# Cycling maps - Washington/Oregon



## canuck1 (Jan 21, 2005)

Does anyone know of a good resource for regional cycling maps for western Washington/Oregon? We are going to spend a week or so riding in the area and would like to plan some routes in the 60-100 mile range. Ideally, spending a couple days in one spot would be nice with some car travelling in between. A few cycling specific maps would be great. Any help appreciated.


----------



## wasfast (Feb 3, 2004)

WSDOT has bike specific maps for certain areas.
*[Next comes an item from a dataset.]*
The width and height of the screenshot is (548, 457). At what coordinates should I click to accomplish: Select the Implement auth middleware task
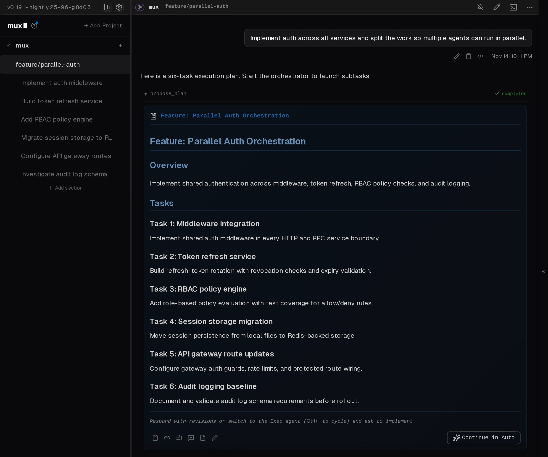[62, 83]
FInd the pdf's at this link:

http://www.wsdot.wa.gov/Bike/Maps.htm


----------



## Cerddwyr (Jul 26, 2004)

canuck1 said:


> Does anyone know of a good resource for regional cycling maps for western Washington/Oregon? We are going to spend a week or so riding in the area and would like to plan some routes in the 60-100 mile range. Ideally, spending a couple days in one spot would be nice with some car travelling in between. A few cycling specific maps would be great. Any help appreciated.


If you are in the Portland area, run by Powell's Books or a local bike shop and pick up Rubber to the Road II, maybe $10. Lots of rides up to 100+ miles in the area, ranging from fairly flat to the Torture 10,000 route, "Sure it's 10,000 of climbing, but it is spread over 100 miles" 

I suspect Seattle has a similar publication.

best,
Gordon


----------



## Mr. B (Mar 13, 2006)

*Eastern Oregon*

Don't know if you are headed out to Eastern Oregon at all, but check out www.lagranderide.com. It has some great rides and info. La Grande is a great place to ride, has everything from grueling hills to long-flat straighaways. The scenery is great, and people are friendly!


----------



## pdainsworth (Jun 6, 2004)

*North Olympic Peninsula*

There are a couple of excellent maps available in most Port Angeles and Port Townsend bike shops for the north peninsula. They cover, between the two maps, the area between Port Townsend in the East and Forks in the West. They are also available online at http://www.ptbikes.org/


----------